Climate Change

Collaboration with the Associated Press and Press Trust of India innovates training program to strengthen climate journalism

April 2023


In the beautiful-yet-climate-vulnerable coastal city of Kochi, in southern India, journalists and editors from the Associated Press joined journalists from the Press Trust of India (PTI) in a unique collaboration to build climate journalism knowledge and skills.

India, the world’s second-most populous country, is key to curtailing global warming.
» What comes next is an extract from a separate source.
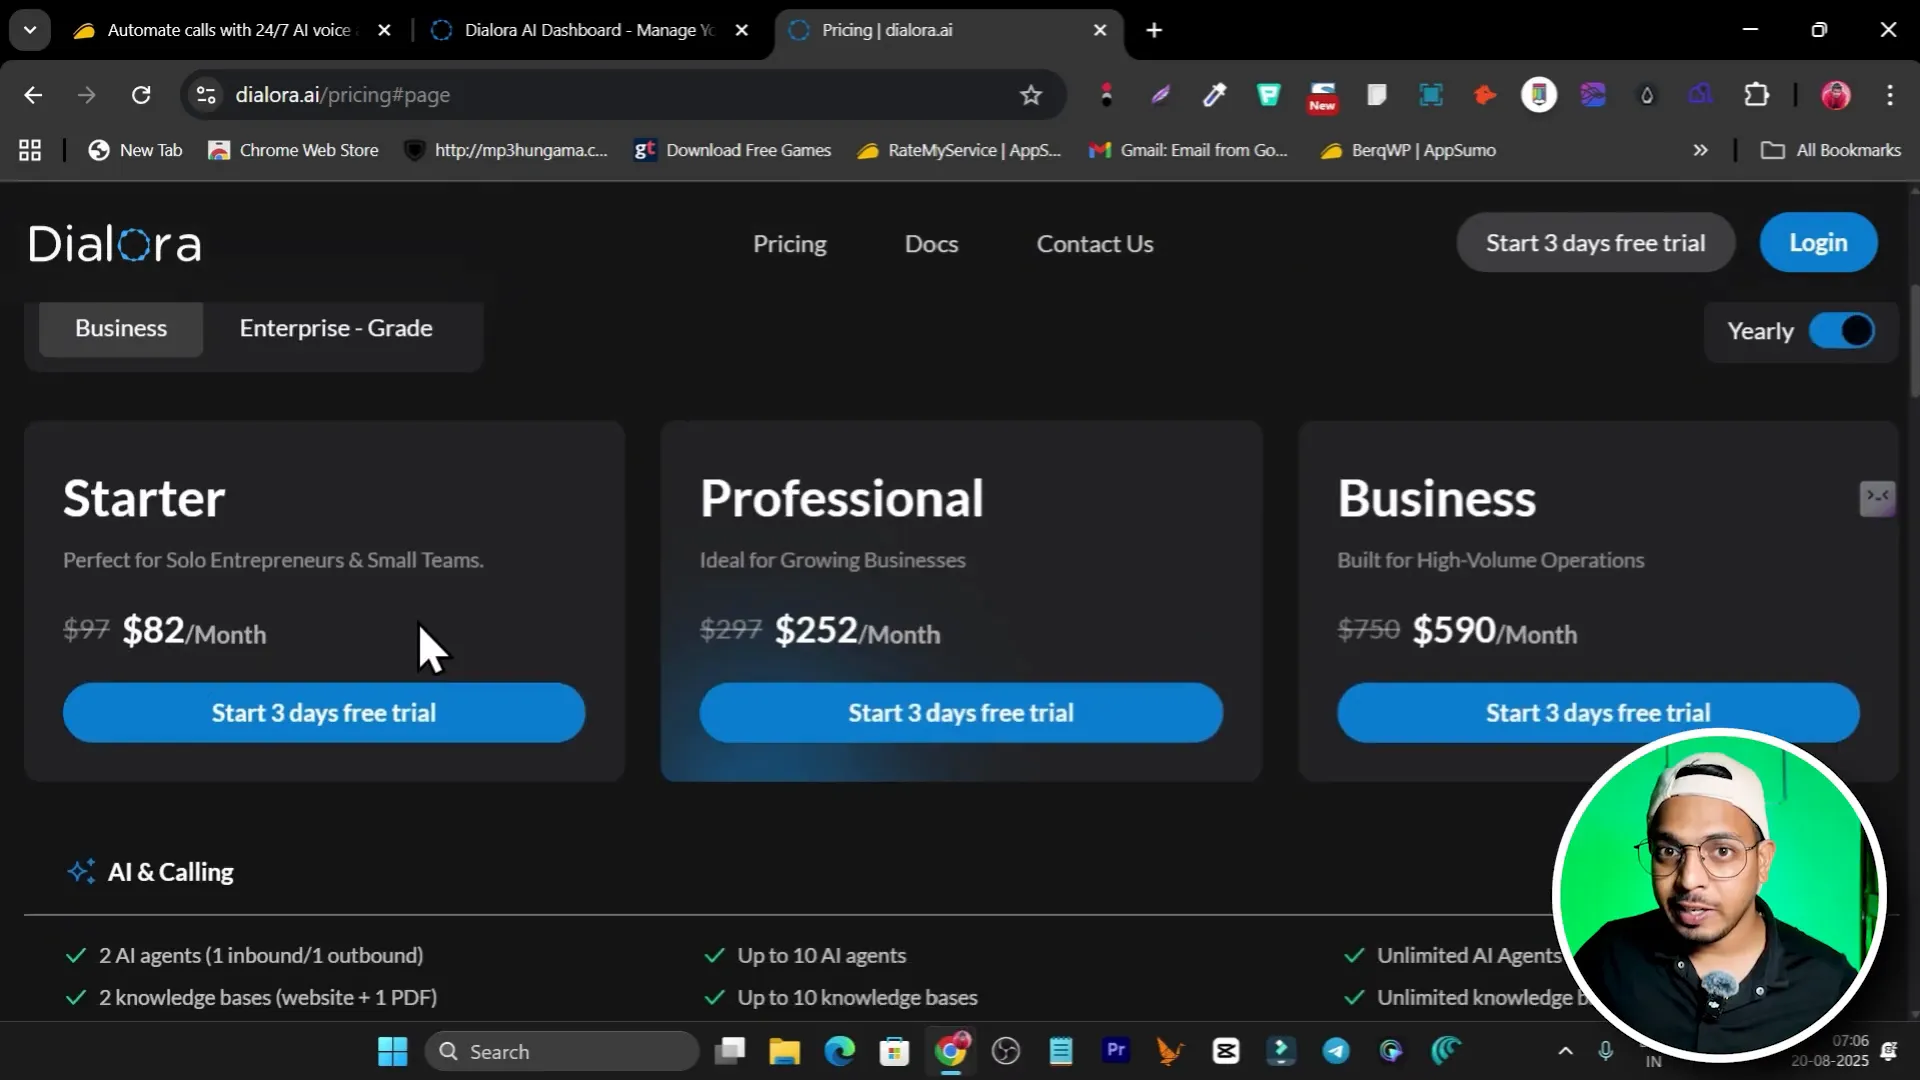Click the bookmark star icon in address bar
Screen dimensions: 1920x1080
coord(1031,95)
The India Climate Journalism Program was developed and carried out in a partnership between the Stanley Center for Peace and Security, the Associated Press, and PTI—India’s largest news agency—with a goal to bolster the strength of local journalists to tell India’s climate story.
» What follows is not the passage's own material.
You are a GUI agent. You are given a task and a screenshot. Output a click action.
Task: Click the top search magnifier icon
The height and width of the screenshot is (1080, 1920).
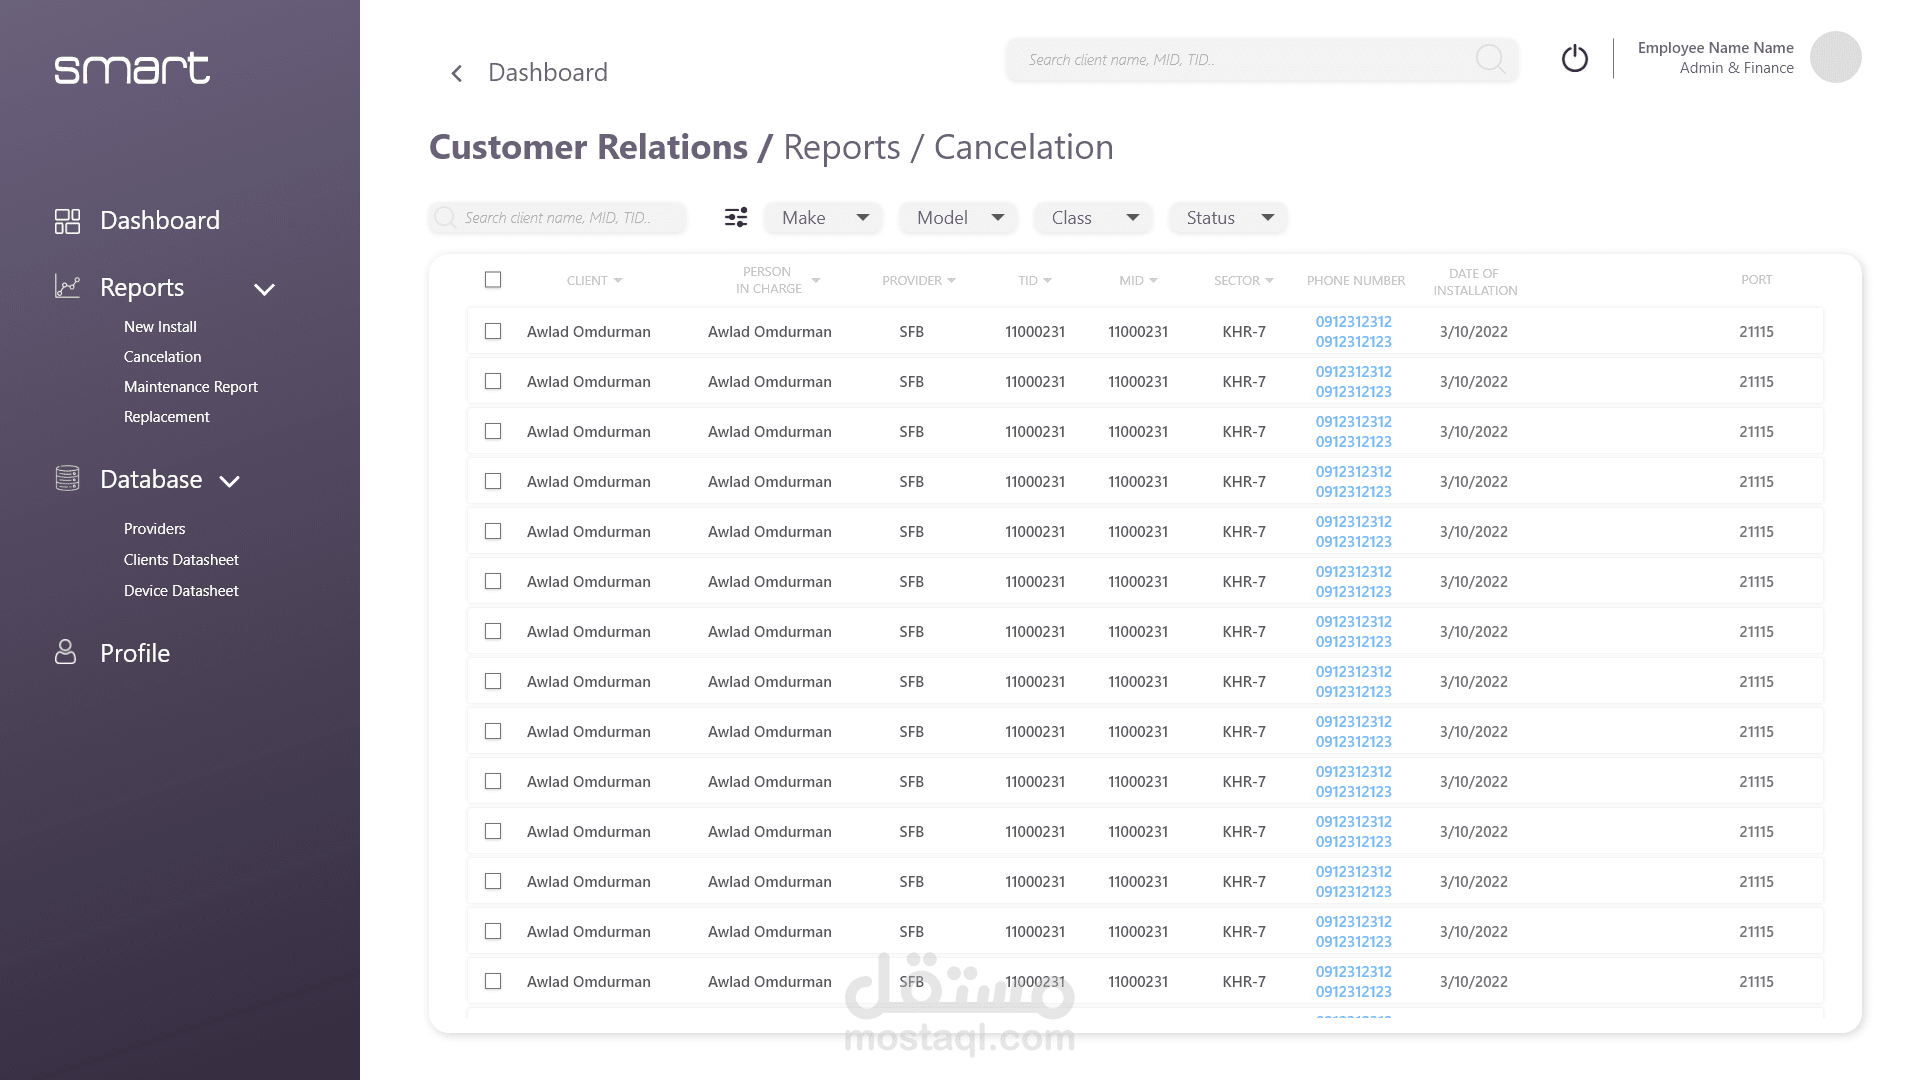coord(1490,59)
The program included five days of workshop sessions and training on the ground in Kochi from March 1-5, as well as six weeks of peer-to-peer mentorship, pairing seven AP climate journalists with PTI journalists to identify, develop, and report the impacts of the climate crisis on Kochi, in the State of Kerala.

The program combined mentorship, peer-to-peer learning and practical application of international best practices in reporting on climate in Kochi. AP senior climate journalists and editors led knowledge-sharing sessions, with skills-based learning, reporting tips, and hands-on editorial guidance. PTI senior journalists and editors led the story development process and field reporting while in Kochi. The mixed method approach provided an opportunity to effectively combine knowledge and skills on assignment.

PTI journalist, Lekshmi Gopalakrishnan, out in the field interviewing for her story on the ways in which sea walls can protect locals from devastating cyclones exacerbated by climate change.

Training: On the ground

The training included sessions on the key elements of a good climate story and how to conduct research to identify strong sources and leads for stories on specific climate change topics. AP editors shared strategies for interviewing experts, communicating the science of climate change, recognizing and scrutinizing green-washing, and using storytelling techniques to engage audiences.

Sessions also focused on how to plan and pitch climate stories, how to track and report India’s policy positions on climate, and how to localize international stories by connecting climate issues to the experiences and perspectives of their communities.

Group exercises led by AP mentors included training on visual storytelling—including techniques for capturing and selecting quality photos and audio-visual elements to integrate into climate stories to deepen impact.

Two PTI journalists during the visual storytelling exercise choose from an array of photos the ones they think should be included in the story.


By participating in these interactive exercises and later putting these lessons into practice during their field reporting, the PTI journalists were able to hone their visual storytelling skills and produce stories with exceptional images and video.

Photo taken by PTI journalist, Uzmi Athar, for her published story on rising sea levels impacting locals’ access to fresh water, during her field reporting time in Kochi.


PTI journalist, Mojudan Gadhavi, shooting a video during his time field reporting for his published story on locals trying to save the Periyar River from chemical pollution.

Goals and outcomes

As climate change and its impacts grow more acute–disproportionately affecting vulnerable populations and countries–quality climate journalism is crucial. Reporting can help improve understanding of the stakes and solutions, hold power to account, and spur the large-scale action and commitments needed to realize a peaceful, equitable, and livable climate future.

In addition to providing practical training and mentorship, one of the goals of the India Climate Journalism Program was to encourage journalists in India to cover climate more deeply and regularly. At the end of the program in Kochi, each PTI journalist developed their own coverage plan with at least three more stories they intend to pursue.

Importantly, AP and the Stanley Center designed the program in India as a pilot and proof of concept for future training across the Global South as part of AP’s global climate journalism initiative. This initiative aims to enhance global understanding of climate change, its impacts, and solutions through quality climate journalism that is inclusive of local perspectives and contexts, and in places where climate is under-reported.

A notable takeaway from the India Climate Journalism Program came from the peer-to-peer mentorship arrangement that enabled both PTI and AP journalists to learn from each other. This two-way learning benefited everyone involved and will be key to subsequent future training.

Upon completing the India Climate Journalism Program, each PTI journalist received a certificate during a ceremony overlooking the beautiful harbor near Willingdon Island in Kochi.


Published reporting

The climate stories that were developed through the India Climate Journalism Program are now part of a seven-story series published and distributed by AP and PTI. Stories are rolling out this month with distribution to millions of news consumers worldwide.